The previous sections describe the behavior of the RIP in abstract terms. On Windows, the two memory models described translate into behavior in this manner:

  • When configuring the RIP with a single memory block allocation, the SDK example RIP wrappers use VirtualAlloc(NULL, size, MEM_RESERVE|MEM_COMMIT, PAGE_READWRITE) to allocate the memory. All of the pages for the allocation are committed immediately. Windows does not allow more than the RAM size (physical plus swap size) to be committed at any time, so this guarantees that the RIP will be able to sub-allocate exactly this amount of memory. On the other hand, this also fixes this amount of memory so that other processes cannot use it, even when the RIP does not need the memory.
  • When configuring the RIP to use virtual memory, the main part of the RIP's address space is initially reserved using VirtualAlloc(NULL, size, MEM_RESERVE, PAGE_NOACCESS) This reserves address space, but does not commit physical pages to those addresses. When MPS needs to get new segments to fulfill allocations, it will use VirtualAlloc(base, addr, MEM_COMMIT, PAGE_EXECUTE_READWRITE) to commit a physical page. When MPS can release segments, it uses VirtualFree(base, addr, MEM_DECOMMIT) to return the segments to the operating system. There is some hysteresis in returning segments to the operating system. Normally, MPS retains 256 KB of space, so it does not immediately need to re-map data from the operating system after unmapping data. The amount of hysteresis is configurable, but this is normally not necessary.

Memory accounting on Windows is complex. There is no single easy measure of the amount of physical memory that a process uses, because of shared objects, paging, and on-demand initialization of pages from the virtual memory system. The Private Bytes measure is possibly the best indication of the amount of physical memory the RIP has committed. Process Explorer can be configured to show this figure, as well as the amount of address space requested by the RIP (the Virtual Size). Windows Task Manager shows the Private Working Set as its memory figure, which is the amount of memory actually in-use by the RIP process.

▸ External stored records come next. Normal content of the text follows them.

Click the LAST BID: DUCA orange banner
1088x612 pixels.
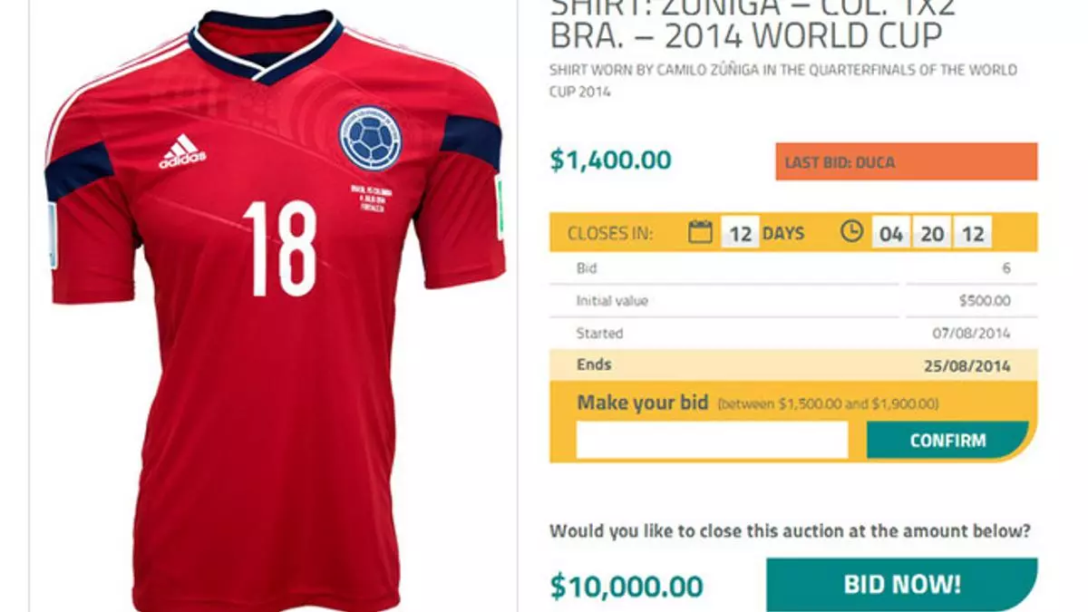(907, 162)
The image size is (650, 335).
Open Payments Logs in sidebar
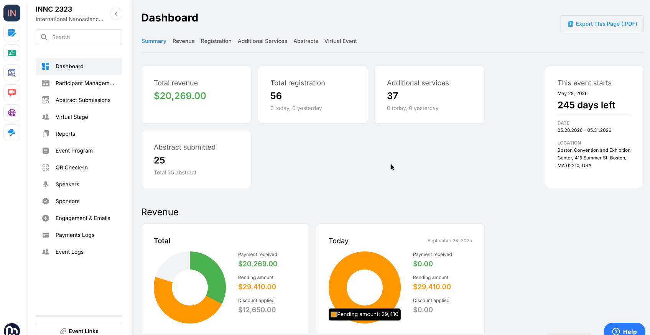[75, 235]
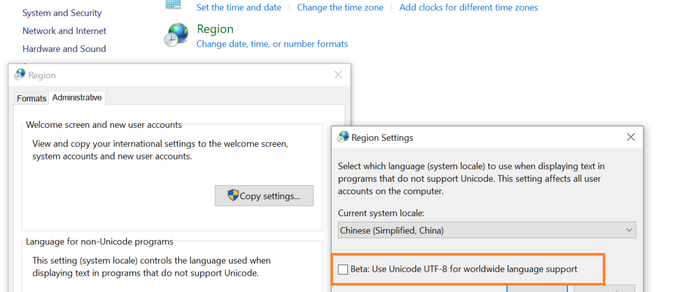Click the Copy settings button

pyautogui.click(x=264, y=196)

Determining memory allocation parameters

Depending on your expectations for throughput or latency, and whether you are running entire jobs as a single run or, for example, splitting pages to a different RIP, there is a requirement to determine how much memory to reserve for other (non-RIP) processes, how many RIPs you will run on a machine, and whether swapping is ever acceptable.

If swapping is never acceptable, you should subtract the reserve for other processes from the physical memory total, and divide that by the number of RIPs to run. If that number is too small to allow jobs through, you should either dynamically control the number of RIP processes running and their working size allocations, or accept that on occasions swapping may happen and allow more total working size than the machine has physical memory.

Swapping allows a computer to execute programs and manipulate data files larger than main memory.